Plus de cinq après sa disparition le 23 août 2019, l’un des fondateurs du Parti de l’indépendance et du travail (PIT) continue d’inspirer des générations d’hommes politiques.
Six ans après sa disparition, le 23 août 2019, Amath Dansokho continue d’incarner une référence pour toute une génération de Sénégalais. Sa vie fut un long combat pour la démocratie et la justice sociale, un héritage aujourd’hui convoqué face aux dérives qui menacent l’aventure démocratique nationale. De lui, Ousmane Sonko disait : “Si des gens de ma génération peuvent, plus ou moins librement, s’opposer aujourd’hui, c’est que des hommes comme Amath Dansokho ont préparé le terrain en consentant d’énormes sacrifices.”
Aujourd’hui plus que jamais, cet héritage est à revisiter, à revivifier. Son successeur, Samba Sy, ne manquait d’ailleurs pas de le relever dans nos colonnes, lors des précédents anniversaires. Pour lui, Amath avait un rapport particulier avec la vérité, avec la non-violence. Même s’il pouvait être intraitable dans l’adversité. “Amath, disait-il, doit très certainement s’interroger sur le rapport de certains des nôtres avec la vérité et la violence”.
Une adversité politique sans haine
Ces longues années de lutte contre Wade en sont une parfaite illustration. D’abord grands compagnons, ils ont fini par être de farouches adversaires dans les années 2000. Ce qui n’a jamais viré à l’animosité et à la haine. À sa disparition, Wade lui-même se souvenait de cette déclaration qu’il avait faite au plus fort de leur contentieux politique. “J’aime Abdoulaye Wade. C’est plus fort que moi.
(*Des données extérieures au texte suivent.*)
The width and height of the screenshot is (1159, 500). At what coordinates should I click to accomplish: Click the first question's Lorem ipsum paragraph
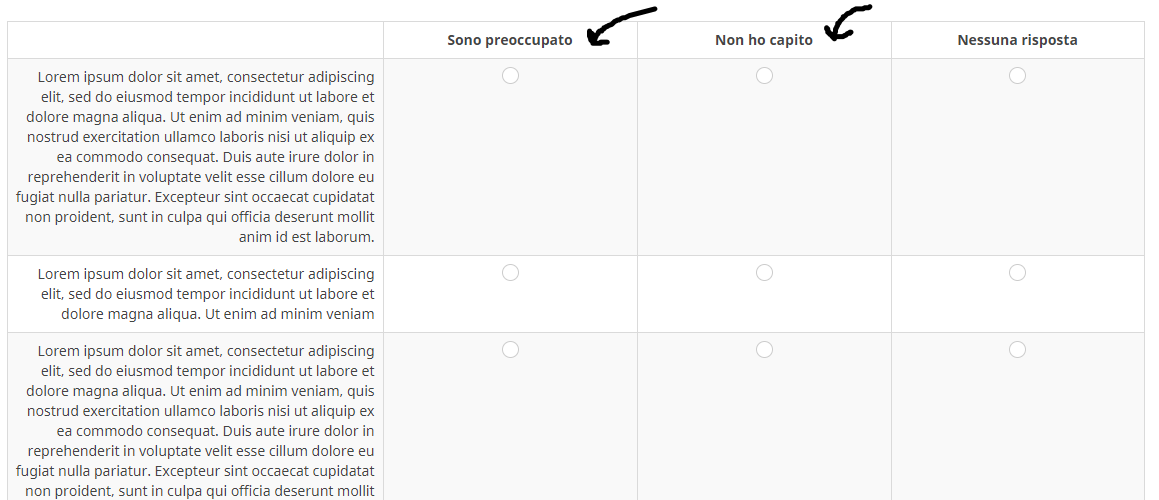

S’il arrive un malheur à Karim, je porte plainte contre Wade”, disait Dansokho, convaincu que l’ancien président - son ami - n’aurait jamais dû impliquer son fils dans sa gouvernance, encore moins vouloir l’imposer aux Sénégalais.
Fondateur du Parti de l’indépendance et du travail (PIT), Dansokho a été l’un des artisans de la première alternance politique, en 2000. Mais il s’éloigna rapidement du régime libéral, à cause de sa liberté de ton et de son engagement pour une gouvernance basée sur l’éthique. De 2008 à 2012, son salon de Mermoz devint le quartier général de l’opposition avec Benno Siggil Senegaal. “Si seulement son salon pouvait parler…”, confiait Samba Sy, rappelant le rôle central de ce lieu privé dans les tractations qui menèrent Macky Sall à la victoire en 2012.
Un acteur majeur des alternances
L’engagement de Dansokho s’est façonné très tôt. Meneur de grèves au lycée Faidherbe, il adhère au Parti africain de l’indépendance (PAI) dès 1957, convaincu que la libération passait par la lutte armée. Son militantisme lui valut la prison, puis un long exil de treize ans à La Havane, à Bamako, à Alger, à Prague ou encore à Moscou. En 1964, il réalise un rêve de révolutionnaire : rencontrer Che Guevara, qui lui offre un texte de Régis Debray.
De son vivant, il a toujours refusé de parler des difficultés de cette période. Il préférait parler seulement du côté formateur de cet épisode, disait son compagnon feu Ibrahima Sène.
De retour au Sénégal en 1976, dans un contexte d’ouverture politique, il fonde, en 1981, avec d’autres camarades, le PIT, qui s’imposera comme un des principaux partis de gauche.
Un engagement forgé dans l’exil et les épreuves
Député-maire de Kédougou, plusieurs fois ministre, il s’illustra par un franc-parler qui ne l’empêchait pas de critiquer ceux-là mêmes qui l’avaient nommé. Homme d’État et militant infatigable, il aura traversé les régimes de Diouf, Wade et Sall avec une constance rare, en plaçant l’intérêt national au-dessus de toute autre considération.
Au fond, ce qui reste surtout d’Amath Dansokho, c’est moins l’image du ministre ou du stratège politique que celle de l’homme libre, du grand patriote. Abdoulaye Wade saluait d’ailleurs le parcours d’un “grand patriote, d’un militant infatigable”. Un jugement que partagent ses camarades de gauche comme ses adversaires libéraux.
Dans un Sénégal où la politique s’enlise aujourd’hui dans les invectives et la violence, sa mémoire rappelle qu’on peut combattre farouchement sans haïr et servir la patrie sans se servir. Cela a toujours été un viatique pour l’ancien leader politique.